- Tarefas a fazer
1 > Diga se cada frase abaixo concorda com o texto sobre intoxicação por medicamentos, respondendo sim ou não e citando as palavras do texto que decidem: (a) Os ansiolíticos fazem parte do grupo dos depressores do sistema nervoso central. (b) A competição entre medicamentos só acontece no fígado. (c) Já no nível leve de intoxicação surgem alterações nas funções dos rins e do fígado.
2 > Prossiga o texto sobre intoxicação por medicamentos logo após a última frase, a que descreve o nível grave.

━━━━━ Trecho do documento

Outro grupo que desperta grande preocupação é o dos depressores do sistema nervoso central, que inclui antidepressivos e ansiolíticos (benzodiazepínicos). Em pessoas com transtornos de humor, como a depressão, o uso indevido ou em doses elevadas pode representar uma ameaça significativa, já que esses medicamentos estão frequentemente associados a tentativas de suicídio e podem provocar intoxicações potencialmente fatais.
A combinação de benzodiazepínicos com anestésicos como o propofol, que levou à morte do cantor Michael Jackson em 2009, mostra como a interação entre depressores pode reduzir drasticamente a atividade respiratória e levar à parada cardiorrespiratória. Essa vulnerabilidade também se estende a anticonvulsivantes, antipsicóticos e antialérgicos de uso comum, que, quando empregados de forma abusiva, também podem desencadear quadros tóxicos graves.
Doses elevadas de informação para proteger
Os acontecimentos ocorridos com celebridades – e por isso mais conhecidos – envolvendo a intoxicação medicamentosa demonstram que o risco associado ao uso de medicamentos é universal e reforçam a necessidade de vigilância e controle rigorosos.
A interação medicamentosa é um capítulo particularmente complexo na farmacologia. O uso concomitante de múltiplos fármacos pode levar uma substância a alterar a ação de outra. Essa competição pode ocorrer em diversas etapas: na absorção pelo sistema digestivo, na distribuição pelo organismo e, de forma crítica, no metabolismo hepático. No fígado, diferentes medicamentos podem competir pelas mesmas enzimas. Se uma substância monopoliza essa via metabólica, a outra pode se acumular no sangue até atingir níveis tóxicos. Fenômeno semelhante ocorre nos rins, onde um anti-inflamatório, por exemplo, pode reduzir a capacidade de eliminação de outro fármaco, potencializando sua toxicidade.
A resposta do organismo a uma intoxicação é classificada em níveis de gravidade:
•Leve: Caracterizada por sintomas como náuseas, tonturas, cefaleia e sonolência.
•Moderado: O quadro evolui com vômitos, taquicardia (aumento dos batimentos cardíacos), confusão mental e as primeiras alterações nas funções renal e hepática.
•Grave: Configura uma emergência médica com risco de convulsões, insuficiência respiratória, arritmias cardíacas e falência de órgãos, podendo evoluir para o óbito.

━━━━━━━━━━
━━━━━ Seção de dados

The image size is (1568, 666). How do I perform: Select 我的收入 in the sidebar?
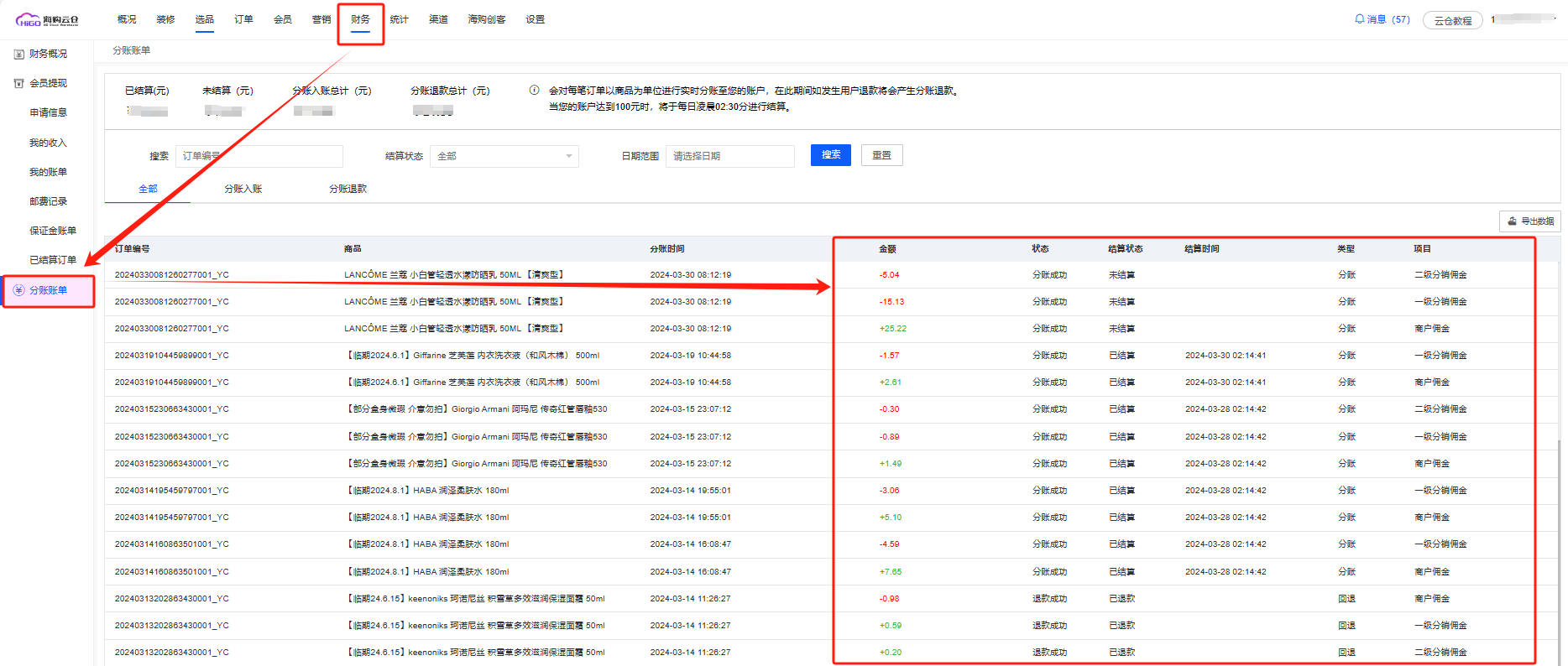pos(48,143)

━━━━━━━━━━

- Respostas às tarefas
1 >
(a) Sim: "que inclui antidepressivos e ansiolíticos (benzodiazepínicos)".
(b) Não: "Essa competição pode ocorrer em diversas etapas: na absorção pelo sistema digestivo, na distribuição pelo organismo e, de forma crítica, no metabolismo hepático."
(c) Não: o nível leve traz "sintomas como náuseas, tonturas, cefaleia e sonolência", e é no moderado que aparecem "as primeiras alterações nas funções renal e hepática."

2 >
A rapidez no diagnóstico é decisiva. Os sinais iniciais incluem náuseas, tontura, sonolência e confusão mental; casos moderados evoluem com vômitos e taquicardia; e os graves configuram emergência médica, com risco de convulsões, insuficiência respiratória e falência de órgãos.
A abordagem inicial envolve exames para avaliar as funções dos órgãos vitais (renal e hepática), além da monitorização dos níveis de glicose, gases sanguíneos e da atividade cardíaca por meio de um eletrocardiograma. A dosagem sérica do medicamento suspeito é frequentemente solicitada para confirmar a intoxicação e orientar o tratamento.
O suporte clínico visa à estabilização do paciente. A prioridade é a manutenção das funções vitais, garantindo que as vias aéreas permaneçam livres e a função cardiorrespiratória, estável. Em casos moderados a graves, procedimentos como a administração de carvão ativado ou a lavagem gástrica podem ser empregados para reduzir a absorção do fármaco. Para certas substâncias, existem antídotos específicos.
A internação em Unidade de Terapia Intensiva (UTI) é indicada para casos graves, permitindo monitorização contínua e intervenções imediatas. Nesses cenários, o auxílio de centros de informação toxicológica é um recurso importante para orientar as equipes de saúde.
A intoxicação medicamentosa é, em grande parte, uma tragédia evitável. O uso abusivo e a automedicação, somados à ausência de orientação profissional, não podem continuar transformando fármacos em agentes de risco. Informação e cuidado são as melhores formas de prevenção: saber identificar sinais de alerta, entender os limites do uso seguro e contar sempre com o acompanhamento médico são atitudes que podem salvar vidas.